Le choc industriel du Covid se fait toujours sentir: plus de 5.000 avions manquent dans les flottes des compagnies aériennes et la situation n'est pas prête de se normaliser

Assommée par la pandémie du covid, l'industrie aéronautique mondiale n'est jamais parvenue à retrouver ses capacités de production initiales. Conséquence: alors que le trafic passager ne cesse de progresser, les compagnies aériennes peinent à recevoir les avions neufs qu'elles ont commandés en masse et doivent maintenir des appareils anciens, plus chers à entretenir et surtout plus polluants.
L'association internationale IATA a évalué ce manque. "Si les livraisons s'étaient poursuivies au rythme d'avant la pandémie, la flotte mondiale aurait été considérablement plus importante aujourd'hui. Sur la base des tendances historiques de livraison (taux de croissance moyen sur 2010-2018), l'industrie aurait anticipé la mise en service d'environ 16.004 nouveaux avions entre 2019 et 2026. Or, les livraisons cumulées sur cette période devraient se limiter à 10.720 appareils, soit un déficit d'environ 5.284 unités". Précisions qu'à date, les compagnies de la planète exploitent environ 30.000 aéronefs.
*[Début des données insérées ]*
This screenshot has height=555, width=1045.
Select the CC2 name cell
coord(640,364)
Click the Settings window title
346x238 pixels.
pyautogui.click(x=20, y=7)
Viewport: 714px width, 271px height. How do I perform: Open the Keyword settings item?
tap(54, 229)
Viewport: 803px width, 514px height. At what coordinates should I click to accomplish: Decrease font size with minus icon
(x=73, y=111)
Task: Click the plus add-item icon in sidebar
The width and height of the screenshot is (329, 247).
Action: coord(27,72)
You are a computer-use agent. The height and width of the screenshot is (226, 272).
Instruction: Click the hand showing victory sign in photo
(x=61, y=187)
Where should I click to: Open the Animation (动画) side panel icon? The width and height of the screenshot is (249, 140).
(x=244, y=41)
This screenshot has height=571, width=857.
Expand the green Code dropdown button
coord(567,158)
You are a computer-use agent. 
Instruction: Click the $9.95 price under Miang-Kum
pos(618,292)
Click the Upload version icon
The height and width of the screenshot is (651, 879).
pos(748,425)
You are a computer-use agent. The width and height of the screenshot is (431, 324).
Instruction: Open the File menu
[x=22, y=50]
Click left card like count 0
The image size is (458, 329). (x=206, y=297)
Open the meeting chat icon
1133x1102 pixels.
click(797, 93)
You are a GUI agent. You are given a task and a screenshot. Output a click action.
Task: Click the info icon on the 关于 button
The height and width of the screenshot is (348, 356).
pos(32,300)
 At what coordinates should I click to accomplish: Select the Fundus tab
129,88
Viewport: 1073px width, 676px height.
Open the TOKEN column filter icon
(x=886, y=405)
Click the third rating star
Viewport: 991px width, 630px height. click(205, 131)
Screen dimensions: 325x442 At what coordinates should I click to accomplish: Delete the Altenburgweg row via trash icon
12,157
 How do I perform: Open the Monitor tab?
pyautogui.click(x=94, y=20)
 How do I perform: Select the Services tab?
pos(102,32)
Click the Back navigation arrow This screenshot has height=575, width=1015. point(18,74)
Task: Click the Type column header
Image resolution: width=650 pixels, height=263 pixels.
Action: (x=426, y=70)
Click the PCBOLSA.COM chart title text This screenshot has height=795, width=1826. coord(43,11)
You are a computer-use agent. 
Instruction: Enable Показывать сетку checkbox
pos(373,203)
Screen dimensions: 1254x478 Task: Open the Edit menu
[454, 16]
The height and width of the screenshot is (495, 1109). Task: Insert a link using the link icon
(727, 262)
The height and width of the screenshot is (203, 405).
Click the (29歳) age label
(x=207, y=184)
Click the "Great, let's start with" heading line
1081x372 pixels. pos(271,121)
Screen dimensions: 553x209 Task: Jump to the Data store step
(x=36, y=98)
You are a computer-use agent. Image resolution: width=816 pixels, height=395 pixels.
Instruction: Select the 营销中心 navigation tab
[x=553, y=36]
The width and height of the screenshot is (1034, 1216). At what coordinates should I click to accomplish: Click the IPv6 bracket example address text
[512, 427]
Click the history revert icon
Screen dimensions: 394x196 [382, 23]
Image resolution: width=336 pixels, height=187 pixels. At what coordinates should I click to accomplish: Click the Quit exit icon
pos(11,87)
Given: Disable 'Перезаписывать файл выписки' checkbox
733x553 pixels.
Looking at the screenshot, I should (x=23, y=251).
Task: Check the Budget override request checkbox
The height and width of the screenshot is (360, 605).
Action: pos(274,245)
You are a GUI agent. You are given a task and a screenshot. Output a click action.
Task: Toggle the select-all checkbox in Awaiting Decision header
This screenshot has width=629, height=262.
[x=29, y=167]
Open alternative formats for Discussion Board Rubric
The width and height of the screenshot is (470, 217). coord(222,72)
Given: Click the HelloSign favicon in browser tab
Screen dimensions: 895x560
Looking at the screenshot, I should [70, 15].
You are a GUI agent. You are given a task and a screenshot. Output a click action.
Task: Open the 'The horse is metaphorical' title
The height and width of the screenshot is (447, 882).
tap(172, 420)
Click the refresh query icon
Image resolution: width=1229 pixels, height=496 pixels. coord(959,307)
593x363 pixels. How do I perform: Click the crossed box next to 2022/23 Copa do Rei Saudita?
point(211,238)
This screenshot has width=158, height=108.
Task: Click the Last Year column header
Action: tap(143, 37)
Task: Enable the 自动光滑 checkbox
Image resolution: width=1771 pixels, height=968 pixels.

Des avions sans moteurs chez Airbus
"De nombreux fournisseurs ont réduit leurs effectifs ou quitté le marché, et la reprise des capacités de production a été lente en raison de la pénurie de main-d'œuvre, de l'inflation des coûts des intrants et de la disponibilité limitée de composants critiques, l'avionique et les métaux spéciaux", explique le lobby dans un document publié en août dernier.
Ce à quoi il faut ajouter des problèmes plus conjoncturels comme la chute de la production chez Boeing suite à des grèves, la pénurie de moteurs livrés à Airbus (avec des avions bel et bien fabriqués mais dénués de motorisation) et une surveillance accrue des régulateurs suite à des problèmes de qualité dans la production et divers accidents, essentiellement chez Boeing qui par exemple n'a livré que 384 appareils en 2024, le pire résultat depuis 2021.
"Ces problèmes ont retardé la montée en puissance de la production et contribué à un arriéré d'avions en attente d'inspection finale ou de révision. Par conséquent, le cycle de renouvellement de la flotte mondiale a été considérablement restreint, limitant la vitesse à laquelle les compagnies aériennes peuvent accroître leurs capacités et moderniser leurs opérations", regrette l'IATA.
"Il en résulte un marché structurellement plus tendu, où la disponibilité limitée des avions continue de freiner la croissance des capacités et de retarder le renouvellement de la flotte".
Vieillissement record de la flotte mondiale
On l'a dit, elles doivent actuellement maintenir nombre d'avions anciens. Selon l'IATA, "la rareté des appareils de remplacement a effectivement entravé le cycle naturel de retrait, ce qui a entraîné un vieillissement moyen de la flotte record dans l'histoire de l'aviation". Les appareils exploités ont 15 ans de moyenne d'âge contre 13 ans avant le ovid.
Mauvaise nouvelle pour les compagnies, ce déficit en avions neufs qui se creuse d'année en année ne semble pas pouvoir se résorber à court terme, obligeant les compagnies à composer et à voir leur rentabilité s'effriter.
"Malgré des signes d'amélioration de la chaîne d'approvisionnement et une certaine reprise des livraisons, la pénurie mondiale d'avions ne devrait pas se normaliser avant 2031-2034, compte tenu de l'ampleur du problème actuel. Si l'on considère le volume moyen des commandes de la dernière décennie, la normalisation n'interviendra pas avant 2034. Ce calendrier reflète non seulement le temps nécessaire pour compenser les livraisons perdues, mais aussi l'inertie des cycles de renouvellement de la flotte et la dépendance persistante à l'égard d'avions vieillissants", peut-on lire.

Exemple avec Airbus qui a livré 434 appareils depuis le début de l’année (à fin août), soit 3% de moins par rapport aux huit premiers mois de 2024 et dont l'objectif de livrer 820 avions en 2025 sera difficile à atteindre.
D'autant plus que le marché s'organise toujours et encore autour de deux fabricants. Comme le montre le graphique ci-dessus, Airbus et Boeing se partagent 79% du marché des avions commerciaux actuellement exploités. Les compagnies plaident pour l'émergence d'un troisième acteur. Il pourrait s'agir du brésilien Embraer qui détient 7% du marché mais qui ne fabrique pas d'appareils à long rayon d'action. Certains évoquent également sur la montée en puissance du chinois Comac mais ses appareils ne sont pas certifiés pour le ciel européen et américain.